When Carlson began looking for a teaching post near her home outside Sacramento, she recalls: “A lot of school district officials laughed. They said, `Have you not heard we’re letting teachers go?’ Persistence landed Carlson a five-month job at Andrew Carnegie Intermediate School in Orangevale. She was hired the day before school started.

Across the nation, the economic downturn is making it difficult for many newly trained teachers to find work. Fiscal concerns are forcing school districts to cut back on course offerings and lay off teachers, and some states are finding it necessary to abandon school reform programs that had increased their demand for teachers. The anemic economy has also prompted many highly paid veteran teachers to delay their retirements, which means that districts are not hiring as many new teachers.

“It seems to be an extremely tight market,” observes Charles Marshall, executive director of the Association for School, College, and University Staffing. “It puts a lot of pressure on teacher candidates, who do a lot of legwork in trying to find positions.”

Unfortunately, the recession’s effects are being felt at the same time that policies designed to improve the quality and supply of teachers are beginning to bear fruit. Many worry that bleak job prospects may dampen the resurgence of interest in teaching.

“We had reached a point where some of the best-qualified students at the university were giving serious consideration to teacher education,” says Carlton Stedman, dean of the college of education at Austin Peay State University in Clarksville, Tenn. “Now we are coming up against a market situation that I’m afraid is going to interfere with attitudes about coming into the profession.”

North Carolina’s budget woes, for example, have not escaped the notice of the aspiring teachers now attending college under the state’s “teaching fellows” forgivable-loan program. If the fellows do not teach, they have to repay the $20,000 in loans they received for their educations.

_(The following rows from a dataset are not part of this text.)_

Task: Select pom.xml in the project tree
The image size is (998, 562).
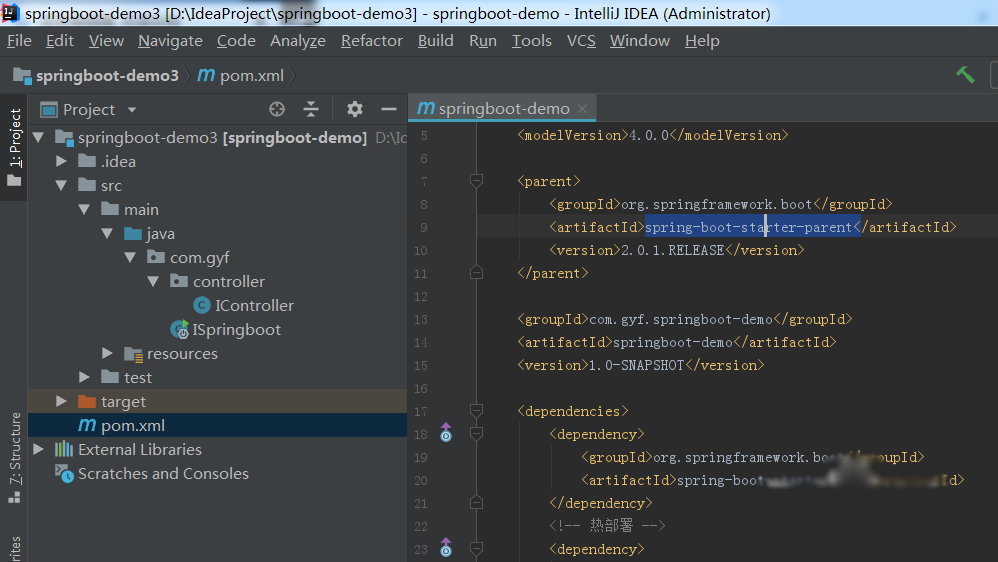Action: [132, 425]
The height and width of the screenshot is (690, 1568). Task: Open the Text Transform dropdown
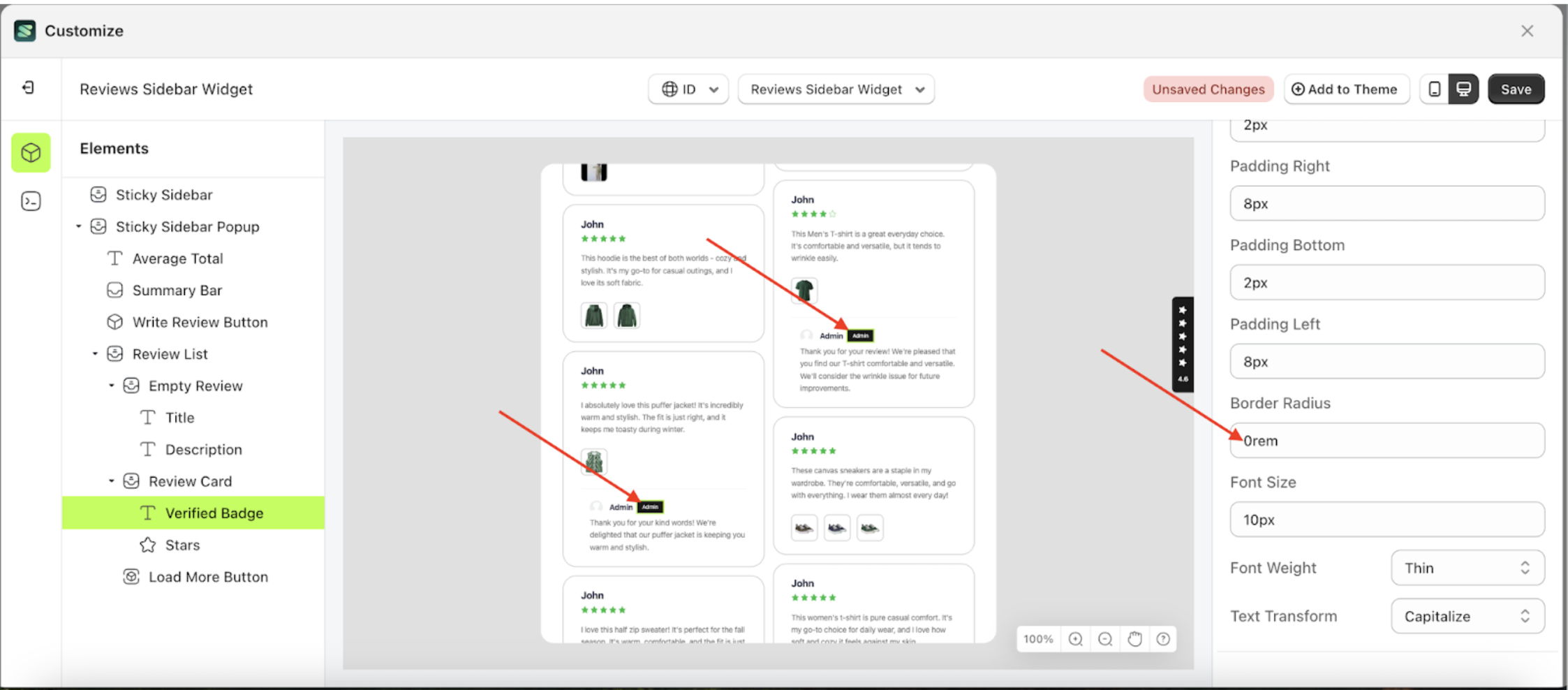click(x=1467, y=616)
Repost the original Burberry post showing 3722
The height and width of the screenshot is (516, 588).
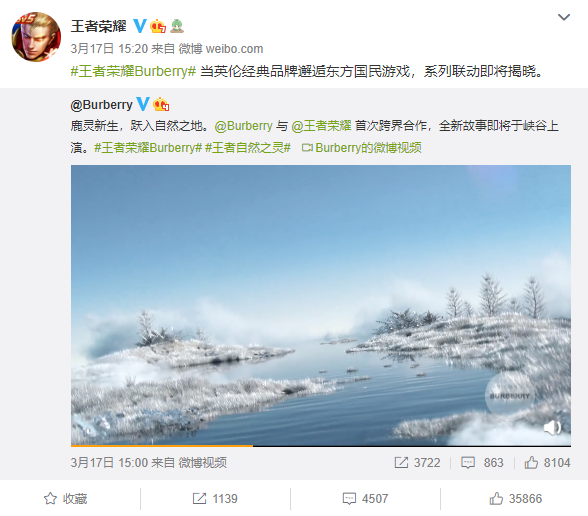417,462
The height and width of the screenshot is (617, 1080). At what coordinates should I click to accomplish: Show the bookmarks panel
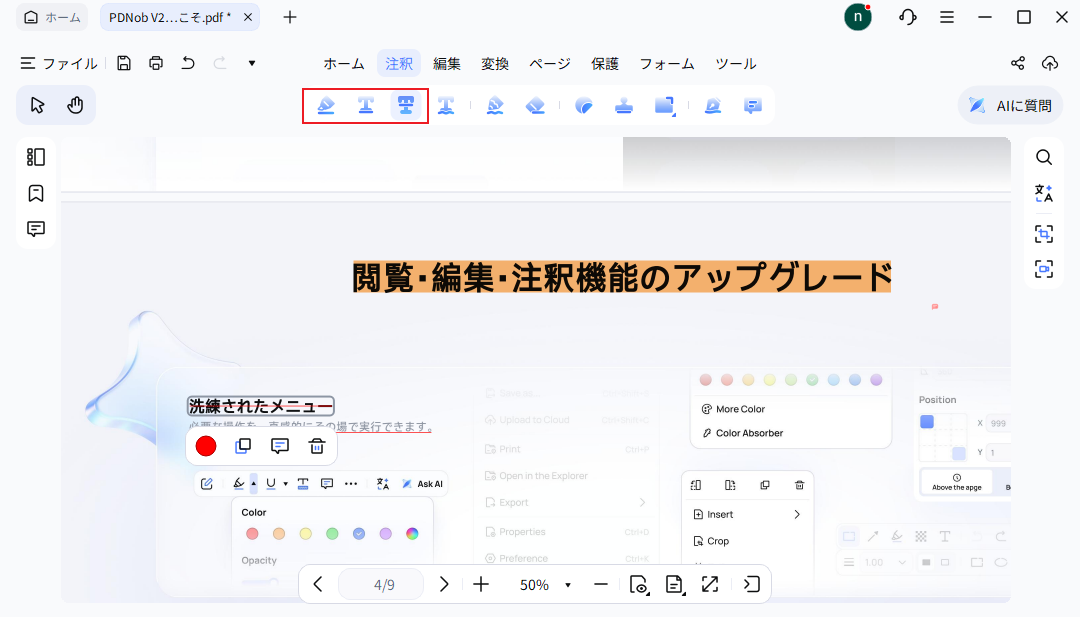click(36, 192)
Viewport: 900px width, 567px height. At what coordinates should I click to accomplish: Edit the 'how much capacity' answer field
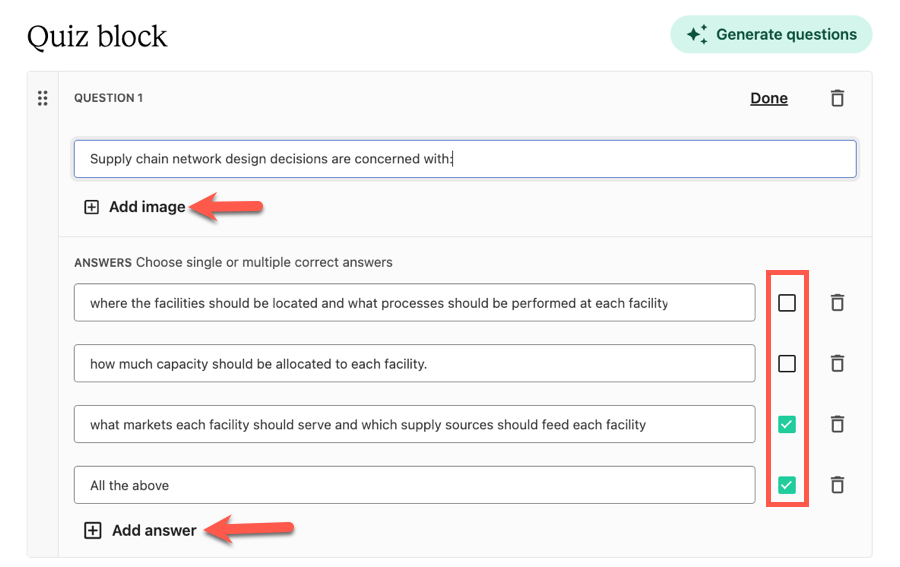click(414, 363)
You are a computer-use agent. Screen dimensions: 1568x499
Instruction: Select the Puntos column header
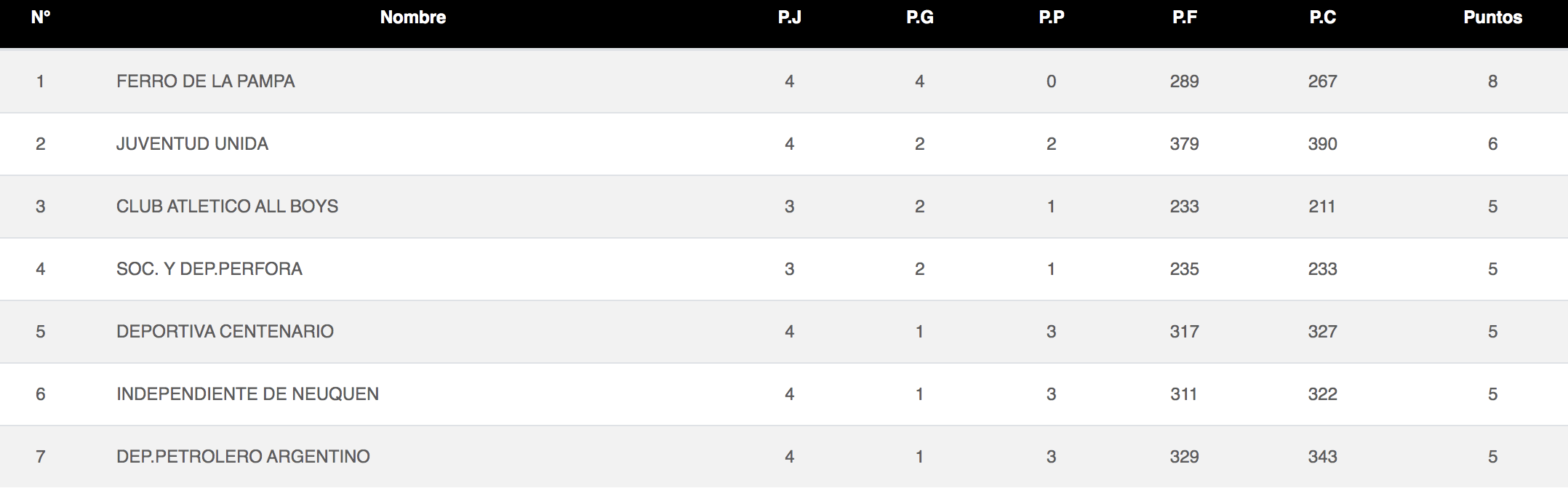(1492, 17)
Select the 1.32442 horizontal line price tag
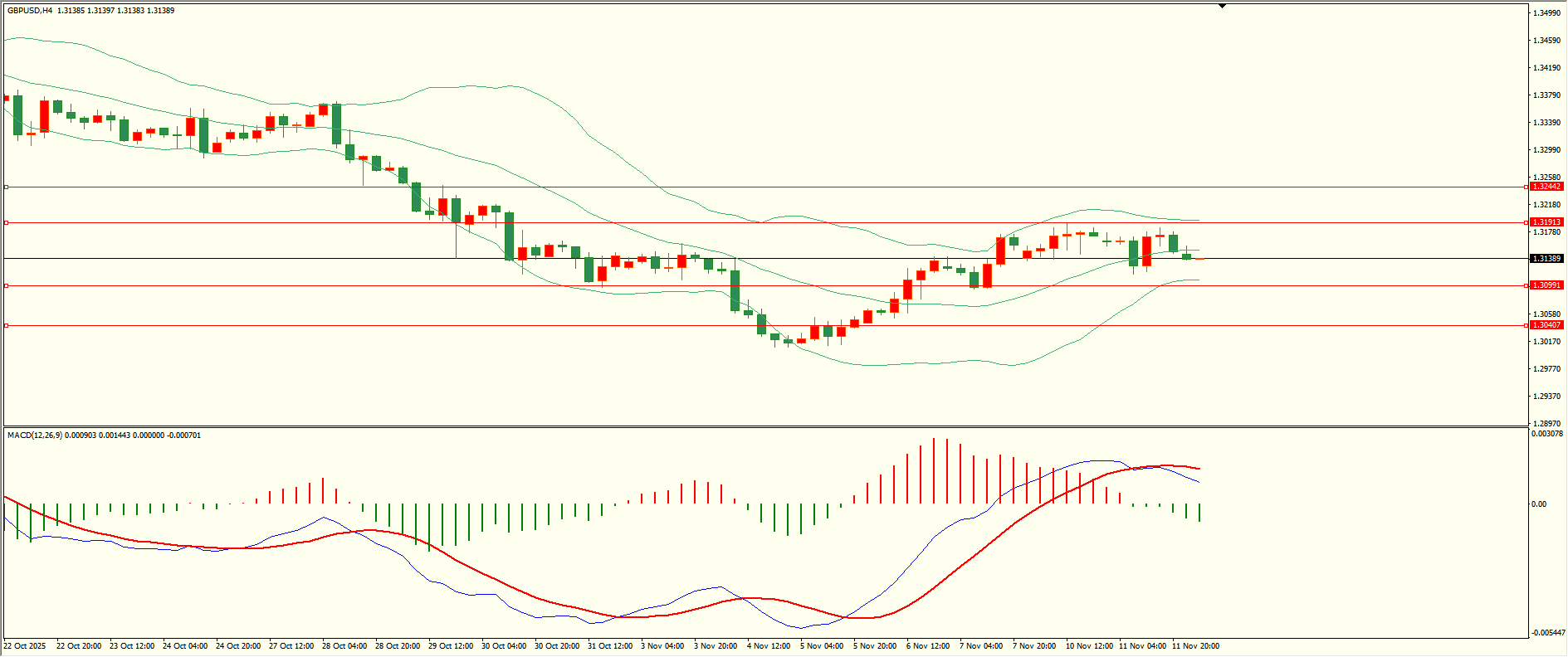 click(1546, 187)
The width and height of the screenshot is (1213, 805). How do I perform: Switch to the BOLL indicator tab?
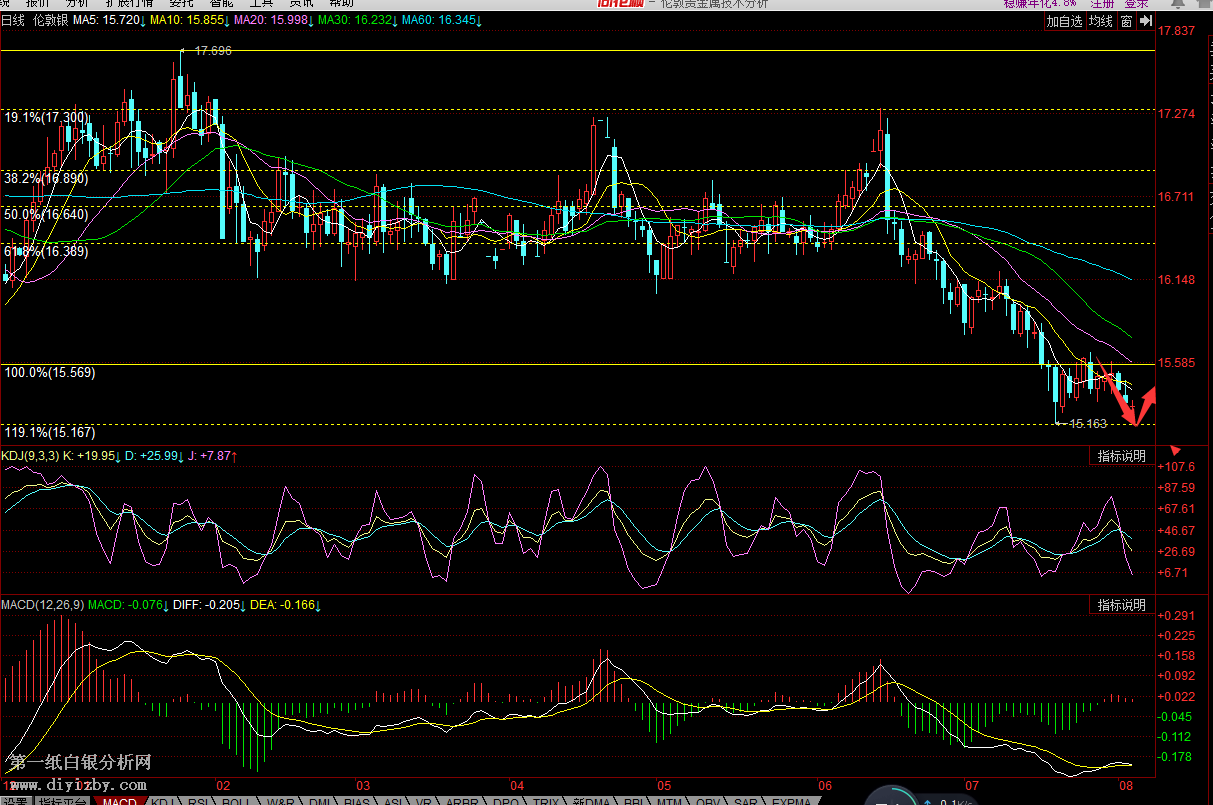point(237,801)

“The anxiety level of our seniors and our juniors with regard to `Am I going to find placement?’ is very high,” says Jo Ann Norris, associate executive director of the Public School Forum of North Carolina, which sponsors the program. And with good reason. In Connecticut, one of the first states to experience the economic cool down, students who cannot find teaching jobs have already been saddled with loans they cannot repay.

But what worries Norris more is that the budget cuts that already have severely affected education reform programs in North Carolina may make teaching a less attractive profession. “We have said that things are changing in North Carolina and that you will have more input as to the conditions under which you work,” Norris says. “If the funding crisis diminishes those initiatives to any great degree, I think the signal that it sends is of more serious concern than whether there will be jobs.”

As always, the job market for teachers depends on a variety of state and local factors that make it difficult to generalize about the current demand for new teachers. But placement directors, teacher educators, state and district officials, and national teacher-recruitment experts say there is no doubt that the current outlook in many places is gloomy.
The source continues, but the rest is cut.